2. Cabe decir, con toda seguridad, que doña Beatriz vino con viajeras clandestinas a quienes llamaban "llovidas", las que se embarcaban sin la licencia y aún con la posibilidad de “ser echadas de nuestras yndias". Mujeres sin boleto de regreso. Por fortuna no le afectó la prohibición del paso de mujeres solteras establecido 4 años después por Carlos I (Cédula Real del 23 de mayo de 1539) como tampoco la mujer casada por sí misma podía hacerlo pues debían viajar acompañadas de sus maridos o bien, reunirse con ellos, tras la carta de “llamada”.
3. Fue desde 1515 que la Corona obligaba a los casados residentes en Indias a reclamar a sus esposas y, en 1546, se ordenó a los oficiales de la Casa de Contratación que no dejarán pasar a ningún casado que no llevara mujer, alcanzando el rigor incluso los mercaderes, quienes por sus reiterados viajes llegaban a esquivarla. Disposición que se saltaban las mujeres solteras al viajar como criadas.
4. Si doña Beatriz nació en 1518, embarcó con 18 años de edad, quizás enviada por su familia o quizás por decisión propia pero no tuvo reparo en cruzar el océano y pasar todas las penalidades que la esperaban. Llegando primero a transitar por las calles de Sanlúcar de Barrameda, ayuntamiento en la costa de la provincia de Cádiz, lugar de donde partió el tercer viaje de Colón hacia América, al igual que lo hicieron Magallanes y Juan Sebastián Elcano. Quizás allí, tuvo la oportunidad de rezar en la iglesia de Nuestra Señora de la O, apreciando la clásica construcción del mudéjar sevillano derivada de la arquitectura alfonsí creada en gran parte de Andalucía a partir de la segunda mitad del siglo XII o bien, pudo visitar la iglesia de la Santísima Trinidad, levantada durante el siglo XV, mientras sabía tramitada su licencia de pasaje a las Indias.

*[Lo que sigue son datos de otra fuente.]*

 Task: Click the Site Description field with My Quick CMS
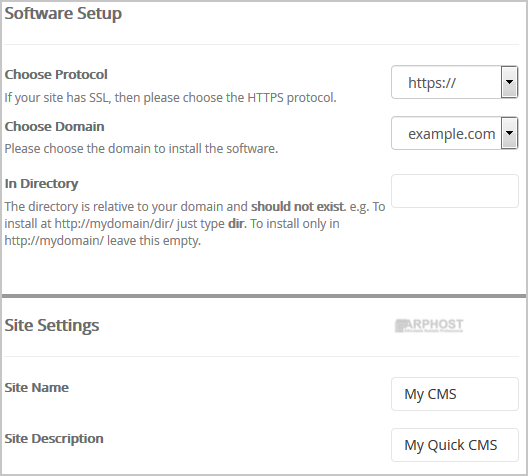(455, 445)
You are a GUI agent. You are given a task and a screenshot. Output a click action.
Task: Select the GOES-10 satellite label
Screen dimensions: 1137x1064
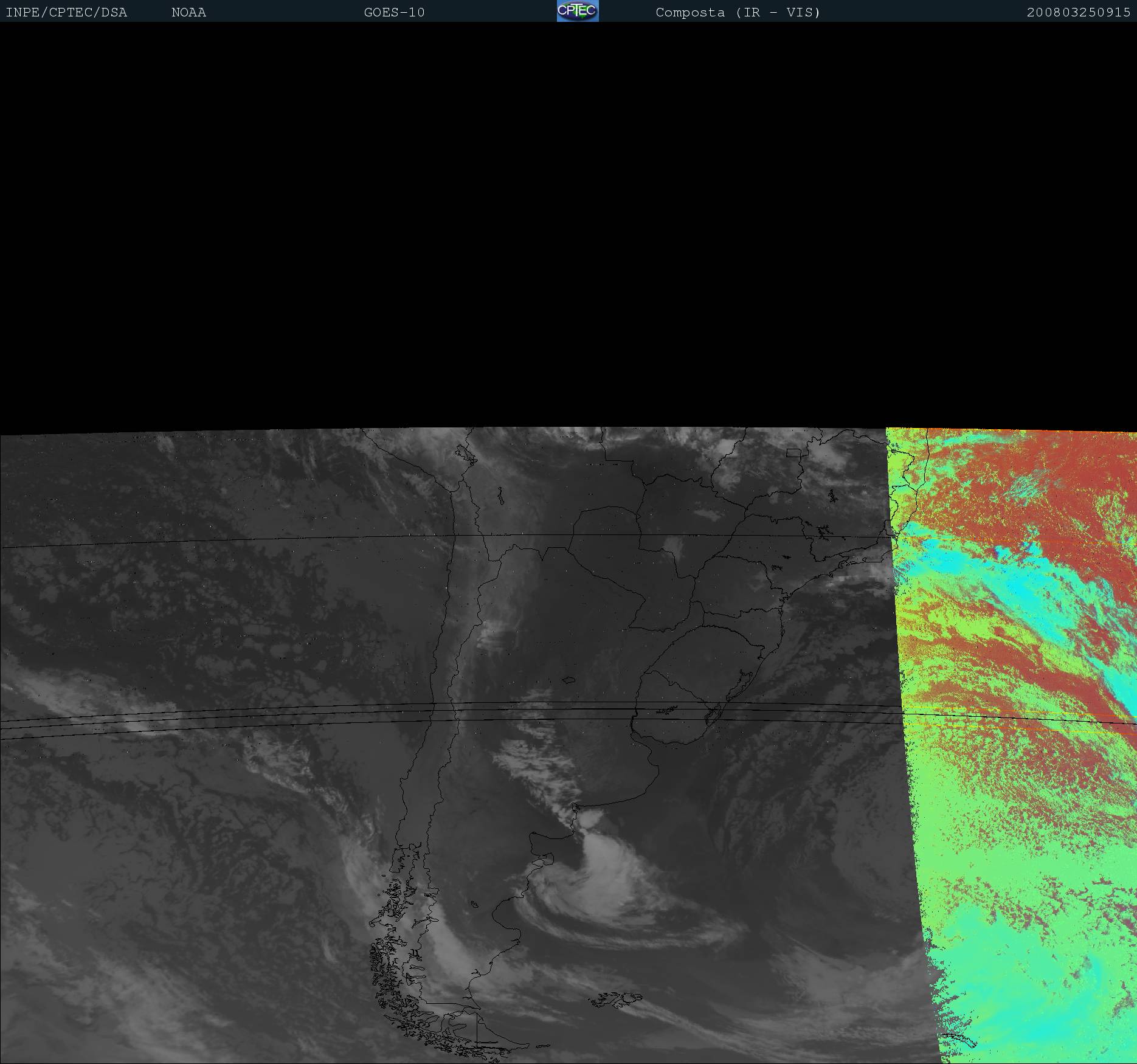pos(394,12)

5. Por fin, estaba en el lugar más famoso de España por recibir los primeros kilos de oro y de plata provenientes de América, mismos que entre 1503 y 1660 lograron acumularse hasta llegar a ser 185 mil kilos de oro y 16 millones de plata. Quizás de saber esto le nació la idea de obtener minas como futuro negocio. En el puerto miró el ir y venir de comerciantes gritando por sus mercancías, a los soldados siguiendo órdenes del capitán, a los frailes que oían las súplicas de quienes los iban a despedir, vio cómo se daban el adiós las familias de algunos colonizadores y aventureros. Uniéndose a las mujeres en el muelle.
6. Asombrada por los ropajes de los medianos y altos funcionarios, se distinguía Don Antonio de Mendoza y Pacheco, recién nombrado, el 17 de abril de 1535, Virrey de la Nueva España en Barcelona y también Presidente de la Real Audiencia. Ahí, ella se enteró de que él, ganaría 3 mil ducados anuales por su cargo de virrey más 3 mil por ser Presidente y 2 mil más para su guardia personal.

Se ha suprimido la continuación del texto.